# Leslie's Pool Filter Sand



## lemonlime2 (Jul 26, 2009)

Hi all,

I'm starting a low-tech planted tank and was going to use All-Purpose sand I bought at Lowes. After doing some reading, I decided to switch over the pool filter sand. 

I'm thinking of heading out and buying Leslie's Pool Filter Sand tomorrow. Should it make any difference on what brand I use? If so, has anyone used this brand before? 

A link to the product:
http://www.lesliespool.com/browse/H...CA-stores/D/30100/P/1:100:6000:600030/I/14700

From what I understand, PFS is heavier, has a larger grains, and anti-anaerobic, correct?
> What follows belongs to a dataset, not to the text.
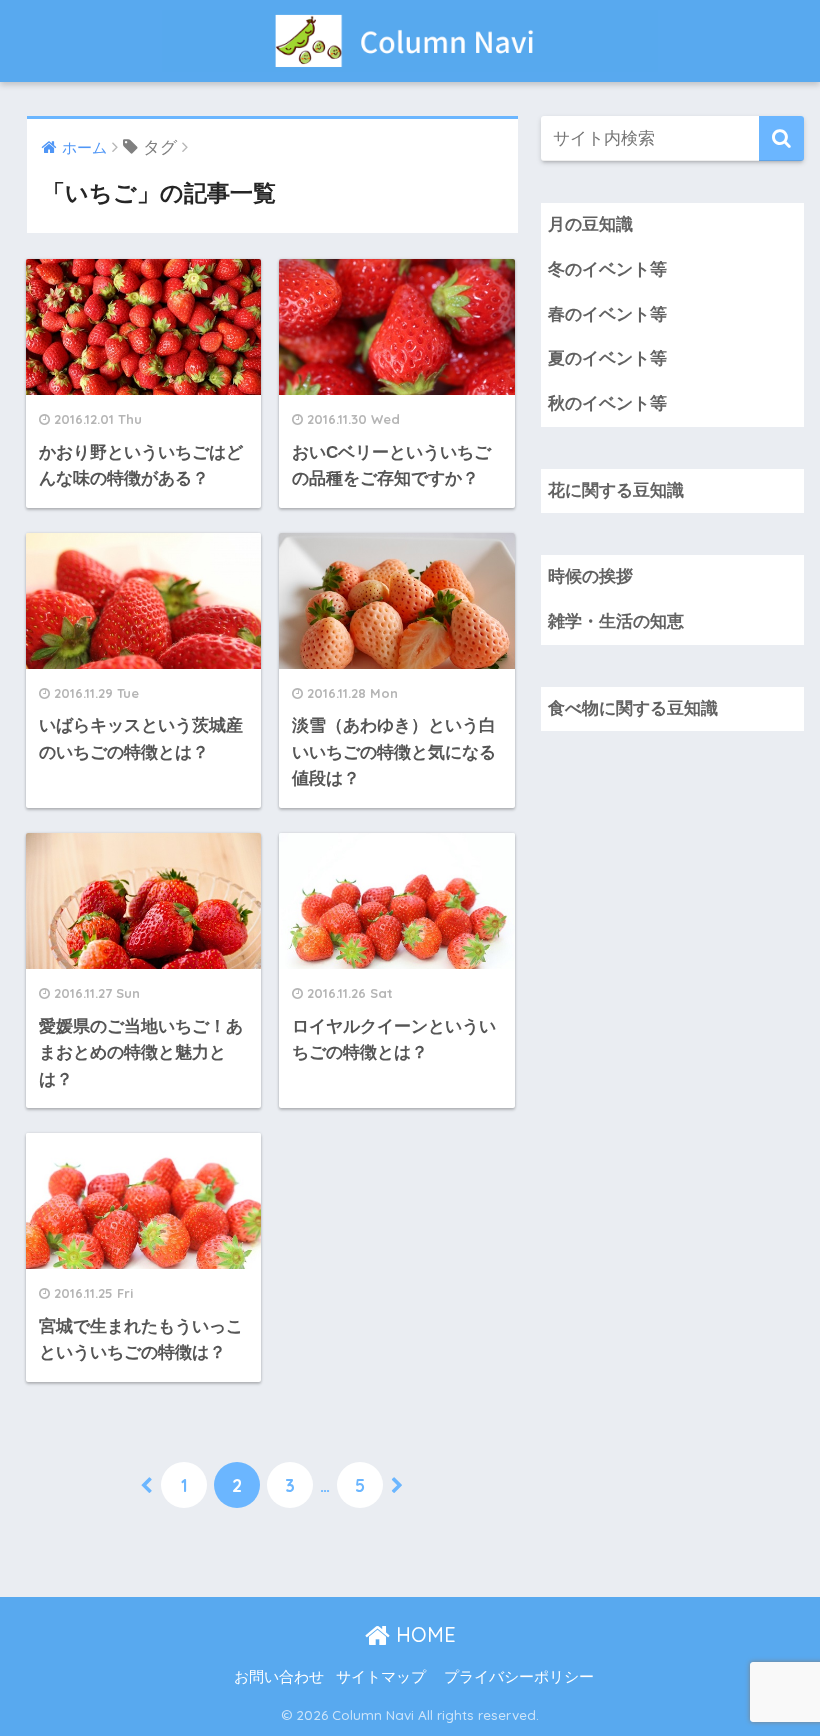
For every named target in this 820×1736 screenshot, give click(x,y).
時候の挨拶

Am I making the right decision switching over to PFS?

Much Thanks!


----------



## bradac56 (Feb 18, 2008)

Nope the brand doesn't matter tho that's a bit on the pricy side.

I've used nearly everything you can think of and PFS works just as well as the most expensive stuff on the market. It's more about how you use it than how much you spent on it.

- Brad


----------



## TeamTeal (Mar 31, 2010)

i use that stuff


----------



## lemonlime2 (Jul 26, 2009)

Thank you! I shall buy with confidence! :icon_smil

You'll be surprise. I was looking for PFS at Lowes. The only thing they had was a 25 lb box for $26, crazy!


----------



## OverStocked (May 26, 2007)

bradac56 said:


> Nope the brand doesn't matter tho that's a bit on the pricy side.
> 
> I've used nearly everything you can think of and PFS works just as well as the most expensive stuff on the market. It's more about how you use it than how much you spent on it.
> 
> - Brad


PRice seems relevant to location. Here for PFS that wasn't pure white(natural looking brown mix) it cost me 14.99/50 lbs.


----------